I think it's too early to make assumptions about this. The only crazy thing about Australia is the costuming, which can change 'cause of the backlash and "Kemama" is simply a song that's more on the "fun" side and that's it. Even with Samanta Tina, I'm getting more "early Lady Gaga" vibes than "wacky Eurovision entry" ones - which is still kind of odd, admittedly - and quite a lot of electronic music niches can sound weird to general audiences, it's not all that crazy.
Now if, for example, the Finns are high enough to pick "Cicciolina", that would be something that screams mid-2000's ESC.

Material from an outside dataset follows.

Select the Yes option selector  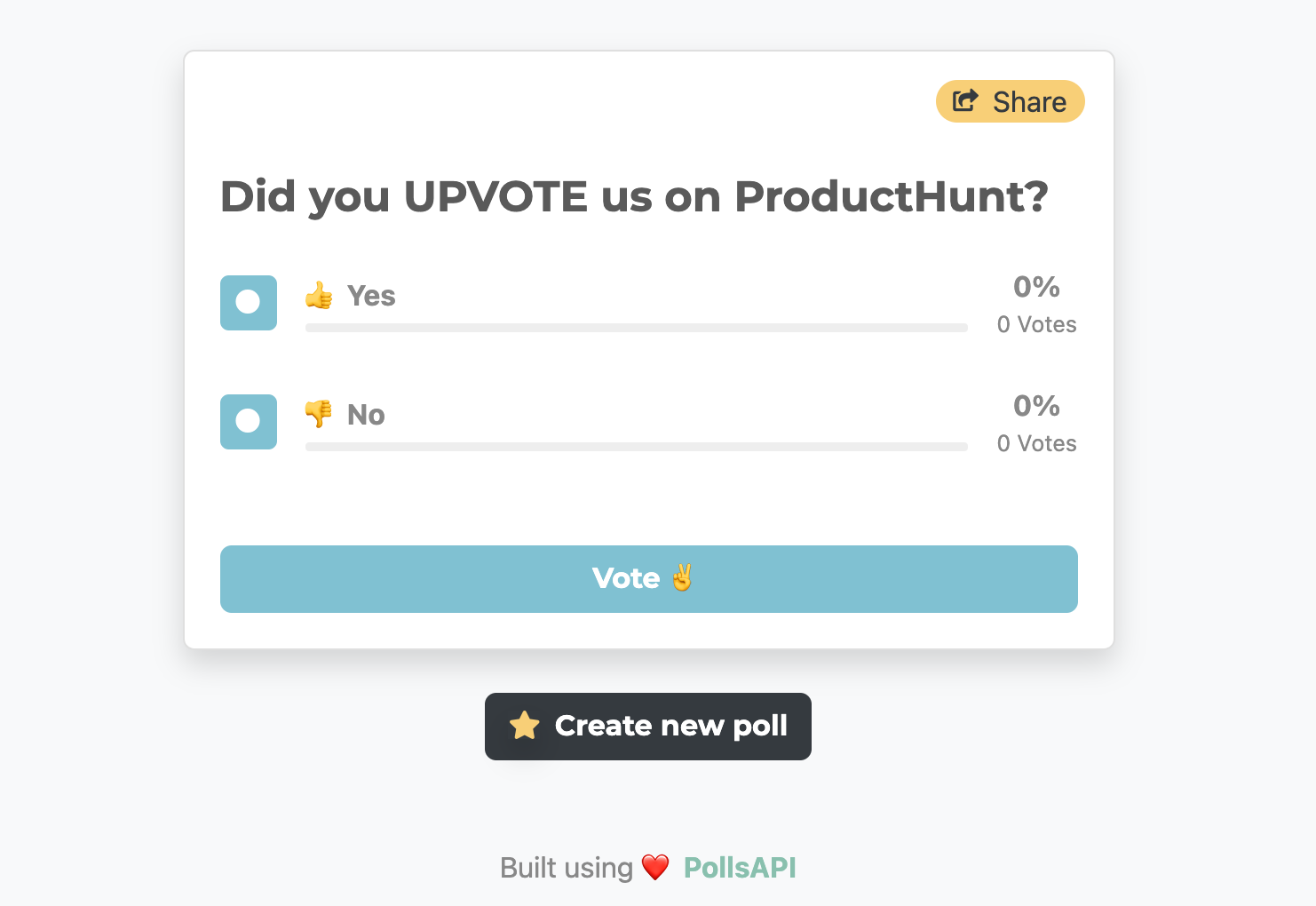click(248, 303)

It's a double edged sword as far as i'm concerned. I really can't be dealing with this super overly serious everything must be super deep meaningful piece of art dripping in originality that many people seemed to have adopted. It just becomes a total yawn fest and I find it so fake and plastic in many cases. There is always room and there always should be fun and carefree entries. Crazy is part of Eurovision whether you like it or not and there is always a sense of excitement of seeing something kinda funny doing well and winding up people who take life too serious. I agree certainly it was very widepsread in the 00s and that contributed to the bad rep Eurovision got but you cannot deny Eurovision was very fun. It's fun now, but there is a certain atmosphere the 00s had that the 10s just don't have anymore. Certainly the juries are not here to kill them off though. They're here to judge each song on their individual merits and cast their votes as non-biased as possible (yeah not so much the case), and many of these 'crazy' songs are well produced and very well staged.

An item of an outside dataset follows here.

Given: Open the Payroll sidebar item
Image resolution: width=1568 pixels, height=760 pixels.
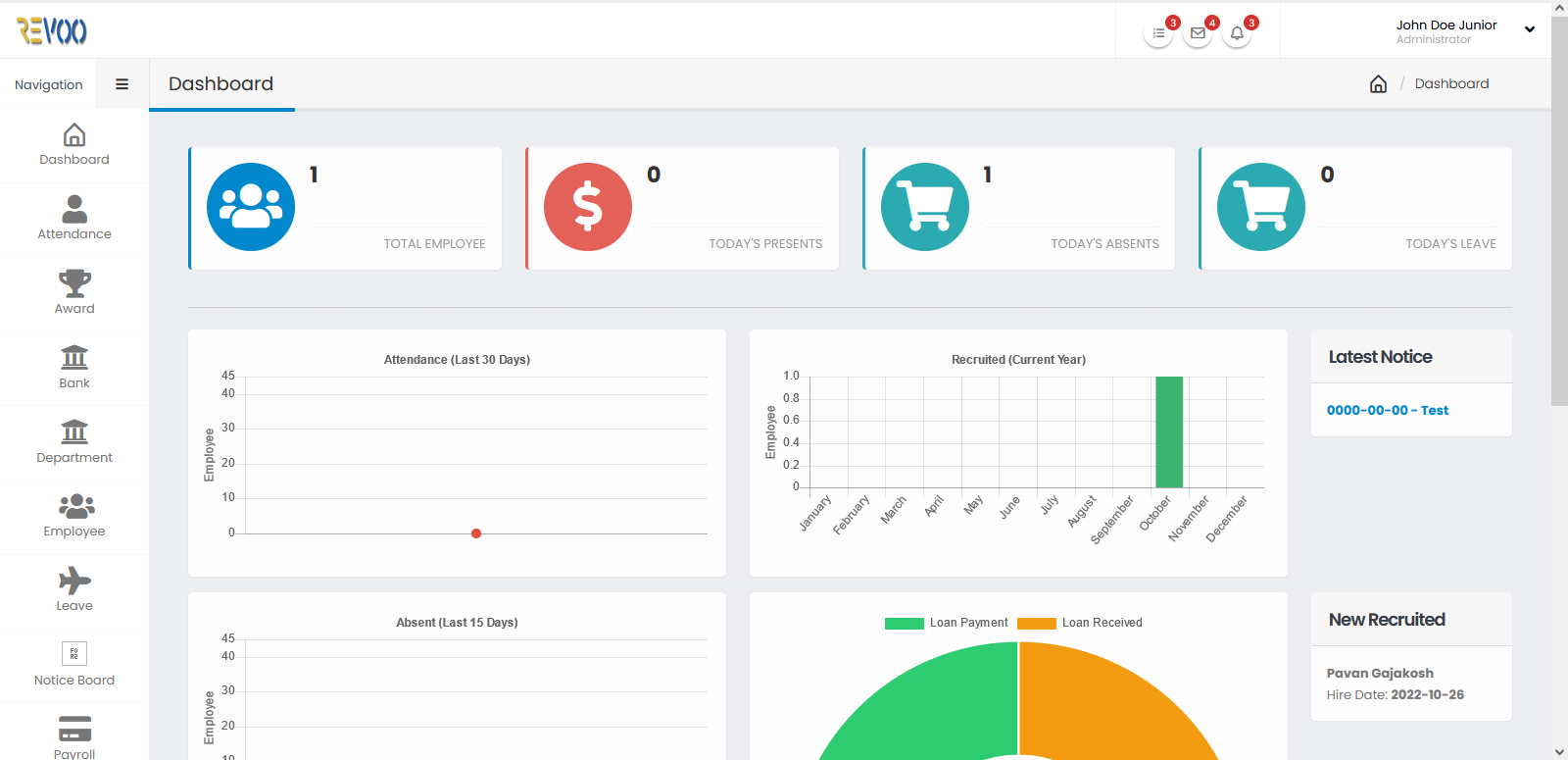Looking at the screenshot, I should [x=74, y=737].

I find Eurovision to be a notch better than regular mainstream pop which basically has this irritating constant retarding effect on anything new that's happening. At Eurovision you can actually see top songs in a style that was popular a few years back. The popularity of that style never waned, but it was co-adapted and quickly debased to cast a wider net for the mainstream. This happens mainly in the US where the music industry is absolutely vile and extremely efficient in outright blocking or co-adapting to competition. Net effect though is that Europe has had ample space to work with. Most countries have a fairly healthy national music scene because a lot of people just don't listen to mainstream US pop anymore. I don't know about other countries, but the Netherlands has seen vast improvements to its national scene in the last decade or two.I mostly agree with you. The way I see it, the Eurovision musical landscape isn't really all that different from regular radio or charts - there's plenty of novelty/comedy songs that have become pop hits, all sorts of different music is represented (although I'm aware some countries like the US have these narrow radio/chart formats that wouldn't obviously count), and so on. Eurovision does have more folk/culturally specific types of music I guess, due to it's nature.
People laugh at Eurovision while streaming Gangnam Style. I think your assessment is correct, Eurovision used to be silly. This was when televoting reigned supreme, but right now it's in a very good spot. If you want to be silly that's fine, you can ignore the juries at your own peril and it leads to silly entries at least trying to come across as something decent.I don't really buy into the idea that silliness is somehow more part of Eurovision than the general music market, though. It's just the perception among some people or countries partly because, in the past, it kind of was. Currently I'd simply consider this statistically likely that if we have 40+ new songs each year, a few of them will be more silly or gimmicky.
I'm open to crazy entries returning, but I want it entertaining and relevant.
No more things like "Irelande Douze Points", "Luta e Alegria", Izabo's "Time", or a lot of those we have in 2006,
but more awesomeness like "Hatriđ Mun Sigra", "Igranka", or of course "Dancing Lasha Tumbai", is welcomed.